- **EXERCISE SET**
A) Convert the records into a JSON list of strings with one string per line, dropping blank lines. Include only the part starting with the line containing "Pick the MINI SAUNA label" and running through the end of the records.
B) Carry on the diary entry about the flooded basement and the drive to the family land in Georgia from its last sentence.
:: TEXT EXTRACT
Thursday/Friday, Julyl 1/2
12:30 AM
It doesn't seem fair, somehow, that after leaving the car dealership at around 11:30 (three hours after I had planned to set out), and going home to pack the car that I was unable to pack last night, I should go down into my basement to unplug the dehumidifier and find the basement flooded.
It was not a huge flood -- just enough to soak some cardboard boxes near the dehumidifier and to threaten electrocution from the extension cord lying in the water.
I chose not to deal with it -- just threw several rolls of paper towels in the water, unplugged the cords, packed the car and left. I wasn't even in Georgia yet and was choosing to "think about that tomorrow."
Following Michael's directions (he is my younger brother who knows how to get to places), I drove to a plot of land near Toccoa, Georgia. which has been in our family for many, many years. In the 1920s and 1930s the land was pasture and soy bean fields, and cotton grew there. I imagine that it was a sort of Depression-era compound, with several family members owning houses within shouting distance of one another. All the houses (except one very delapidated one) are gone now.
::::
:: DATA EXCERPTS
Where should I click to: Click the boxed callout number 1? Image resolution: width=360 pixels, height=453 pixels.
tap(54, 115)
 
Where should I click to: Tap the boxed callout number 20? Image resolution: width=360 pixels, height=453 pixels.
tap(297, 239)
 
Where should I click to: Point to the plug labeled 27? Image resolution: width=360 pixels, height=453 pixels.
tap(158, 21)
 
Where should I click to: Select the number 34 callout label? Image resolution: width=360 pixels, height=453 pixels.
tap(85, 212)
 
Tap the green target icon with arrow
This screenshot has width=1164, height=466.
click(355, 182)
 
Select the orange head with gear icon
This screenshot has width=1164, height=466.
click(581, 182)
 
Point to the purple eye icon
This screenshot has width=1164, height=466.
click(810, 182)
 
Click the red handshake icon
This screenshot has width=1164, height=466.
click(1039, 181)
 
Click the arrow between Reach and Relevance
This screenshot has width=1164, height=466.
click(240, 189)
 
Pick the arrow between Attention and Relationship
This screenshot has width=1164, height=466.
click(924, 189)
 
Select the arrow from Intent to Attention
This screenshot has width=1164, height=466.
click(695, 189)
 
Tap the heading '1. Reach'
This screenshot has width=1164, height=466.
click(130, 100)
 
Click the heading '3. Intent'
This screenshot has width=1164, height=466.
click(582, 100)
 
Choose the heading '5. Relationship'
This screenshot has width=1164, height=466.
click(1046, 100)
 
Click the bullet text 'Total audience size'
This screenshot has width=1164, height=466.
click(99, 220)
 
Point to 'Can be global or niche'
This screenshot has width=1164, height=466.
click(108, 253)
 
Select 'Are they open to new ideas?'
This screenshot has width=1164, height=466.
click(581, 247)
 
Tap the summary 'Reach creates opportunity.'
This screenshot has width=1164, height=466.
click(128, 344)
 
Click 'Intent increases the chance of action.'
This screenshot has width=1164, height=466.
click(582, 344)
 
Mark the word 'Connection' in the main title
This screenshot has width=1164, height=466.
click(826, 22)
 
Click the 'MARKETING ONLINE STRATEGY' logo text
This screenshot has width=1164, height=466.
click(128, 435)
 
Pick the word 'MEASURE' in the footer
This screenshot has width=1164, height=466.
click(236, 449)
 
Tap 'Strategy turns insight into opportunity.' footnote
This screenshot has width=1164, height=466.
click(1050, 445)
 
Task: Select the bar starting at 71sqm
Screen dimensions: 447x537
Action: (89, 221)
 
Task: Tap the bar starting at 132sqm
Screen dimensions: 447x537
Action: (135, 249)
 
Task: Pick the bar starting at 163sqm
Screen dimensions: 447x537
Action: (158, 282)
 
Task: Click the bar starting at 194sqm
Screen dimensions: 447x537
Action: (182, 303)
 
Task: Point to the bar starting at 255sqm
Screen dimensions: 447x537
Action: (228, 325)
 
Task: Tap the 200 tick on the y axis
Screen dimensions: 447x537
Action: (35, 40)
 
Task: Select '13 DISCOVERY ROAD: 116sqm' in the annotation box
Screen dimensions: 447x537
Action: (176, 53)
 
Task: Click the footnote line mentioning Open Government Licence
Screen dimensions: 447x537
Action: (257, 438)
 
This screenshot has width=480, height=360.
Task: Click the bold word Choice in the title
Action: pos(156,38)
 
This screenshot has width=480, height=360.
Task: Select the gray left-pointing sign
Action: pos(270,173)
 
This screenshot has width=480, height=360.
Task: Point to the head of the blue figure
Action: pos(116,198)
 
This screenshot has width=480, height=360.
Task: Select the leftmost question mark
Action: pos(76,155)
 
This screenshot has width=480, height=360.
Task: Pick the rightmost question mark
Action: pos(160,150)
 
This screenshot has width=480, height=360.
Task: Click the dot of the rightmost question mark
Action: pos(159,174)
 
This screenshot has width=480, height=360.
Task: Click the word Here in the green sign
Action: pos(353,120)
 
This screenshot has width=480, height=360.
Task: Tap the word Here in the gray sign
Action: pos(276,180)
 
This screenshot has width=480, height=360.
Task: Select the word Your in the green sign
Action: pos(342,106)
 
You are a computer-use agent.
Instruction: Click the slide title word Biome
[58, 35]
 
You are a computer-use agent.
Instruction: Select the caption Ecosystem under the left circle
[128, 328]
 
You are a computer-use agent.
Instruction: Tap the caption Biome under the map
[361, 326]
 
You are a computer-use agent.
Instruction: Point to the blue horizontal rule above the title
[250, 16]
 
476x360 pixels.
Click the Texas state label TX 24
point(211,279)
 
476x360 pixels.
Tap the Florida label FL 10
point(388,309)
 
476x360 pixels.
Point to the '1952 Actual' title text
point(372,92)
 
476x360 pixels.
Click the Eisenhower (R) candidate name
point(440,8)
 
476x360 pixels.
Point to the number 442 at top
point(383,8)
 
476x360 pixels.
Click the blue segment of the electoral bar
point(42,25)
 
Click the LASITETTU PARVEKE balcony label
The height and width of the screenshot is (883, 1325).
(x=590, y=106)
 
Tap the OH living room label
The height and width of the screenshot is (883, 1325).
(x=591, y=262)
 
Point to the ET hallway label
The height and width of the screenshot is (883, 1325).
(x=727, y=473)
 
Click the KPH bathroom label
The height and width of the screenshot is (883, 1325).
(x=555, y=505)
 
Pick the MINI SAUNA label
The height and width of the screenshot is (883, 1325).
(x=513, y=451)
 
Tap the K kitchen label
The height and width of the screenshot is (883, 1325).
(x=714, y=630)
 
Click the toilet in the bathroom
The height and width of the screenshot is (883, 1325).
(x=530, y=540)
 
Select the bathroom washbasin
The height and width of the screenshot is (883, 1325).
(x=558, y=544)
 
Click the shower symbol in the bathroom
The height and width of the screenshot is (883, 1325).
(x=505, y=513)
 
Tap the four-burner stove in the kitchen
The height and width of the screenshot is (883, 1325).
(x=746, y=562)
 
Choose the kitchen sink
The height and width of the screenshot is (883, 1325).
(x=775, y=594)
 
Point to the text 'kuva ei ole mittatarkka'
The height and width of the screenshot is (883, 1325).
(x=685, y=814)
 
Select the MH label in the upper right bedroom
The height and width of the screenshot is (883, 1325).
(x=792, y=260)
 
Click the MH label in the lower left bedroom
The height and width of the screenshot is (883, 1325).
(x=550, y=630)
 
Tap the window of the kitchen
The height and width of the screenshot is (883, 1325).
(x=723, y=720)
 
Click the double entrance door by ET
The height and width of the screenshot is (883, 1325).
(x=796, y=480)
::::
- **EXERCISE RESPONSES**
A)
[
  "Pick the MINI SAUNA label",
  "The height and width of the screenshot is (883, 1325).",
  "(x=513, y=451)",
  "Tap the K kitchen label",
  "The height and width of the screenshot is (883, 1325).",
  "(x=714, y=630)",
  "Click the toilet in the bathroom",
  "The height and width of the screenshot is (883, 1325).",
  "(x=530, y=540)",
  "Select the bathroom washbasin",
  "The height and width of the screenshot is (883, 1325).",
  "(x=558, y=544)",
  "Click the shower symbol in the bathroom",
  "The height and width of the screenshot is (883, 1325).",
  "(x=505, y=513)",
  "Tap the four-burner stove in the kitchen",
  "The height and width of the screenshot is (883, 1325).",
  "(x=746, y=562)",
  "Choose the kitchen sink",
  "The height and width of the screenshot is (883, 1325).",
  "(x=775, y=594)",
  "Point to the text 'kuva ei ole mittatarkka'",
  "The height and width of the screenshot is (883, 1325).",
  "(x=685, y=814)",
  "Select the MH label in the upper right bedroom",
  "The height and width of the screenshot is (883, 1325).",
  "(x=792, y=260)",
  "Click the MH label in the lower left bedroom",
  "The height and width of the screenshot is (883, 1325).",
  "(x=550, y=630)",
  "Tap the window of the kitchen",
  "The height and width of the screenshot is (883, 1325).",
  "(x=723, y=720)",
  "Click the double entrance door by ET",
  "The height and width of the screenshot is (883, 1325).",
  "(x=796, y=480)"
]

B)
To reach the land I drove through Toccoa, turned onto Highway 17 and from there to Highway 106. Between two small country churches I turned down an overgrown lane and drove back to The Property -- now grown over with weeds, scrub pine (is that the correct term?), and especially blackberry bushes. I saw at least 6,498,278 blackberries today.
I am not fond of blackberries, but these are small and very sweet and turned my fingers purple as I picked 479 of them to give to my friend, Valerie, at whose Rome, Georgia home I am staying tonight. Val is an old friend -- a strong woman who survived an almost-fatal car accident in December. When I forget that I, too, am a strong woman, she reminds me.
When I arrived at Val's about 7:30 PM, I jumped out of the car, shoved the container of berries at her, and shouted, "Quick! Point me to a shower!" I had found a tick in my hair as I drove from Toccoa to Rome, and for many miles I imagined that his family and friends were attaching themselves to my skin under my perspiration-soaked jeans and tank-top. I had an almost uncontrollable urge to pull over to the shoulder of Highway 365 and disrobe, but I didn't.
I caught the wayward tick and wrapped him in a tissue and closed him up in a cup of salsa, lid tight. I must remember not to dip tortilla chips in that cup tomorrow.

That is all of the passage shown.